(Exercise passage Opens)

As with retirement benefits, you must have accumulated a certain number of work credits before you can qualify for SSDI disability benefits. However, fewer credits are required to qualify for the disability program than for retirement. You can earn up to four credits per year of employment. How many credits you need to qualify for disability depends on the age you become disabled.
Who is “disabled”?
The Social Security Administration uses a strict definition of disability. The program does not pay for partial disability or short-term disability. To qualify for benefits under SSDI, your disability must prevent you from doing any substantial gainful work, and it must last or be expected to last a year or to result in death.
Despite the rule that the disability must be expected to last a year, you should apply for benefits as soon as the condition becomes disabling and your doctor is willing to state in writing that it is expected to last at least a year. If it turns out that you recover sooner than expected, the SSA will not ask for its money back.
Older workers who become disabled tend to have an easier time having their claims approved. The SSA recognizes that it is more difficult for older workers to be retrained or to find new employment. In addition, the agency knows that a disabled worker who is, say, 60 years old and will be receiving retirement benefits in a few years anyway will cost it less in benefit outlays than a younger worker would.
What is the amount of disability payments?
As with other Social Security benefits, the amount of your disability payments is based on your age and your earnings record. The calculations are the same as those for retirement benefits, although fewer work credits are needed to qualify for benefits. You can obtain the SSA’s estimate of what your disability benefits would be by requesting Social Security Statement SSA-7004 (formerly known as the Personal Earnings and Benefit Estimate Statement) from the SSA. You can request a copy by mail or online by visiting the SSA Web site.
Your spouse and minor or disabled children are also eligible for benefits. The most that you and your family can receive, however, is either 85 percent of your salary before you became disabled or 150 percent of your own disability benefit, whichever is less.
In most cases, the SSA allows you to supplement your benefits with a small amount of income (in 2013, up to $1,040 a month or $1,740 for the blind).

(Exercise passage Closes)

**Your tasks**
1. Please summarize the passage on Social Security disability benefits in two sentences.
2. Pick up the passage on Social Security disability benefits after its final sentence and continue it.
The listing that comes next has no connection to the passage on Social Security disability benefits.

(Records shown Opens)

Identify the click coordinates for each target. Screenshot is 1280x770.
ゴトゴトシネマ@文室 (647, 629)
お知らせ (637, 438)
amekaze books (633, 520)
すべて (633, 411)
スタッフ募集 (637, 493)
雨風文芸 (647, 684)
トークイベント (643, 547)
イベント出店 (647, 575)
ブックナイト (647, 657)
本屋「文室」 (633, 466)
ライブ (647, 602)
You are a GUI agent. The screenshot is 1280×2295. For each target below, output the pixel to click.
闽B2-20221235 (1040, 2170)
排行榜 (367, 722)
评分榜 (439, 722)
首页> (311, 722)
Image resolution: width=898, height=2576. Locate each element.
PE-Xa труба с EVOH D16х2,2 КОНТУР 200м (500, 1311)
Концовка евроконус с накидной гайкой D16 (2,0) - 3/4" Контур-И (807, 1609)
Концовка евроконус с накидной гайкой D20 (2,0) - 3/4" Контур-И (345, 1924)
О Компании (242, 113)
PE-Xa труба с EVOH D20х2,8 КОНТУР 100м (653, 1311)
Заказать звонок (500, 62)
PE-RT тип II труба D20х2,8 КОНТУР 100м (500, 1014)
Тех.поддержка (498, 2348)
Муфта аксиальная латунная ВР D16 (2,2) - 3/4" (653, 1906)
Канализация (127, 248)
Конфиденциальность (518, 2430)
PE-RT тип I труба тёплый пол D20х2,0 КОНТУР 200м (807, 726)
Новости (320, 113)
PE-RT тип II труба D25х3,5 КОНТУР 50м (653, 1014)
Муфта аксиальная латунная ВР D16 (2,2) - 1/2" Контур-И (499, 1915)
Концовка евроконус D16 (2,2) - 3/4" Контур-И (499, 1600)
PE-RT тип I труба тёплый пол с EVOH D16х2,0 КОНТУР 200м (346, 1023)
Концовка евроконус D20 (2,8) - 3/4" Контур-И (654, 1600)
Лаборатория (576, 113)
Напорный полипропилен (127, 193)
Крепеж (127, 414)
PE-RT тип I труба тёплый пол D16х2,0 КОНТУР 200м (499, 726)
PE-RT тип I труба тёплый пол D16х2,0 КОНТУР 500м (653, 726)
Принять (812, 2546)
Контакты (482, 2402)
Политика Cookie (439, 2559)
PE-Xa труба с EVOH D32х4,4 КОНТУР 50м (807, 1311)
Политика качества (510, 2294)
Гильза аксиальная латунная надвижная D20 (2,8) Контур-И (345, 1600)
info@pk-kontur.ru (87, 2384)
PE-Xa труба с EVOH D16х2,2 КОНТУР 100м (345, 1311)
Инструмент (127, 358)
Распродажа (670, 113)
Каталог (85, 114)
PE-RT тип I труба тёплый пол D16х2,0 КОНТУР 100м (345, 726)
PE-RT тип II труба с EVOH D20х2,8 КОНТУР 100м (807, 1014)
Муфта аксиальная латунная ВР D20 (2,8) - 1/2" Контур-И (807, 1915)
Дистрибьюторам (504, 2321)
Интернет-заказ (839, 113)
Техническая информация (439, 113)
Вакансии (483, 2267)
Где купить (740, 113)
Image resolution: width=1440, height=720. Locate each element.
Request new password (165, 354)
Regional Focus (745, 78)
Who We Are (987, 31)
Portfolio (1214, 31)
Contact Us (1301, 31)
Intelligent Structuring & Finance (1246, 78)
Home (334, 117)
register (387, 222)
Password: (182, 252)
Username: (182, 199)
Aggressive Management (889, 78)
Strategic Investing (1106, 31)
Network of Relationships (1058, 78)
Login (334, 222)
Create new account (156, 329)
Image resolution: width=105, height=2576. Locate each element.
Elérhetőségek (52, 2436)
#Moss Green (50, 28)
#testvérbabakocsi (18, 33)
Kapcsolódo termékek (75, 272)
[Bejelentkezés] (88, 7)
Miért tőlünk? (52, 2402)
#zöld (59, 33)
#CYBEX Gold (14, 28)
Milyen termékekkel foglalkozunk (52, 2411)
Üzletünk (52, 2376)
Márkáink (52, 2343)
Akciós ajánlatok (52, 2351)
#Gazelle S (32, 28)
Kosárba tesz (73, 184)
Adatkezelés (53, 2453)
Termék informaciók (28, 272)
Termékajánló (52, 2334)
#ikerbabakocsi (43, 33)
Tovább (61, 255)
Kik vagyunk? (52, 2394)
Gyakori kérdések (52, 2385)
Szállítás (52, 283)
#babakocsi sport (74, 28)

(Records shown Closes)

**Answers to this exercise**
1. To qualify for SSDI, a worker needs fewer work credits than for retirement and must have a disability that prevents any substantial gainful work and is expected to last a year or result in death, and older workers tend to have an easier time getting claims approved. Payments are based on age and earnings record, calculated as for retirement benefits, and a spouse and minor or disabled children can also receive benefits up to a family limit, while a small amount of supplemental income is allowed in most cases.

2.
Beneficiaries who are eligible for more than one Social Security program — say, disability and retirement benefits — cannot collect more than one Social Security benefit simultaneously. If you are eligible for two benefit programs, you will receive the higher of the two benefit amounts, but not both. The exception is Supplemental Security Income, which you can receive while collecting benefits from another Social Security program. However, you are permitted to collect disability payments from a private insurer, the Veterans Administration, or other source at the same time that you are receiving Social Security disability benefits. This holds true for workers’ compensation benefits as well, although your Social Security disability benefits will be reduced if the total of your workers’ compensation and disability benefits exceeds 80 percent of your average wages before you became disabled.
How do I apply for benefits?
Unlike applying for retirement benefits, the application process for disability benefits is complicated and time-consuming. Before you can collect benefits, you have to have been disabled for at least six months. However, since the application process itself can take up to six months, do not wait for the six-month period of disability to elapse before applying for benefits; do it as soon as you become disabled.
The initial application is made at your local Social Security Office. If the office determines that you have sufficient work credits to collect disability benefits, it will forward your application to a Disability Determination Services office in your state, which will make the decision about whether you meet the Social Security Administration’s criteria for disability. This decision is made by a doctor and a disability evaluation specialist. They may request additional medical records and/or request a medical evaluation or test. This exam will be paid for by the SSA.